Lymphoma of the Neck: Signs and Symptoms

Lymphoma is a cancer of the b- and t-cell lymphocytes, part of the immune system. They account for the most frequent head and neck malignancies. The two major classifications are Hodgkin’s lymphoma (HL) and non-Hodgkin’s lymphoma (NHL). Because it is a broad category of disease rather than a single, concrete disorder, head and neck lymphomas will present in a variety of ways and may have vastly different outcomes depending on location, severity, age of the patient, and other factors.

Signs and Symptoms

The most common of the symptoms of lymphoma of the neck is an enlargement of one or more lymph nodes. These swollen nodes are not usually sensitive or tender, and tend to occur in a single localized region. Hodgkin’s in the neck is almost exclusively limited to the lymph nodes, while NHL can be either nodal or extranodal. NHL also tends to occur submucosally, or deeper in the tissues of the neck than things like squamous cell carcinoma.

In addition to these primary symptoms of lymphoma of the neck, there are a number of systemic symptoms that may occur in a minority of cases. These include night sweats, weight loss, and chronically low energy levels. Also, specific symptoms will present depending on the area of primary involvement. For example, lymphoma in the tonsils will appear as a sore throat, while a tumor in the larynx may cause hoarseness or breathing problems, and one in the sinuses will cause sinusitis.

Diagnosis

To test for lymphoma of the neck, the doctor will try to obtain an excisional biopsy of one the enlarged nodes. This means that a slice of an enlarged node will be removed, intact, and will be sent to a pathologist for immediate processing. It is important to conduct the analysis quickly because that allows better differentiation between normal healthy cells and fast-growing cancer cells. Additionally, an excision is preferable to the other common option, fine needle aspiration, because it preserves the cellular structure for analysis.

Staging

A positive diagnosis will typically include an attempt to stage the disease (i.e., to determine how far it has progressed). This is more important for HL forms because each stage has a distinct treatment protocol developed for best outcomes. In addition, for both Hodgkin's disease and NHL, each stage carries a different prognosis and projected survival rates.
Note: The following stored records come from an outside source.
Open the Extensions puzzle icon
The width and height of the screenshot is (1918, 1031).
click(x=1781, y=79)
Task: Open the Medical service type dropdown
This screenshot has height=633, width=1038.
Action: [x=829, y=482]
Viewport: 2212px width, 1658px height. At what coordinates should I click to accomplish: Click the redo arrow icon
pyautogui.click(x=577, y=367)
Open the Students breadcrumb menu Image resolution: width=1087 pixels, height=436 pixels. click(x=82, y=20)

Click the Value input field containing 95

To determine the staging of a particular case, the doctor will examine the following factors:

  • Patient history
  • Physical exam
  • Blood tests and lab work
  • X-rays
  • Invasive biopsies

The patient will then be assigned a stage on a scale of I (single node involvement) to IV (diffuse involvement of multiple sites/organs). It is this staging that will determine next treatment steps.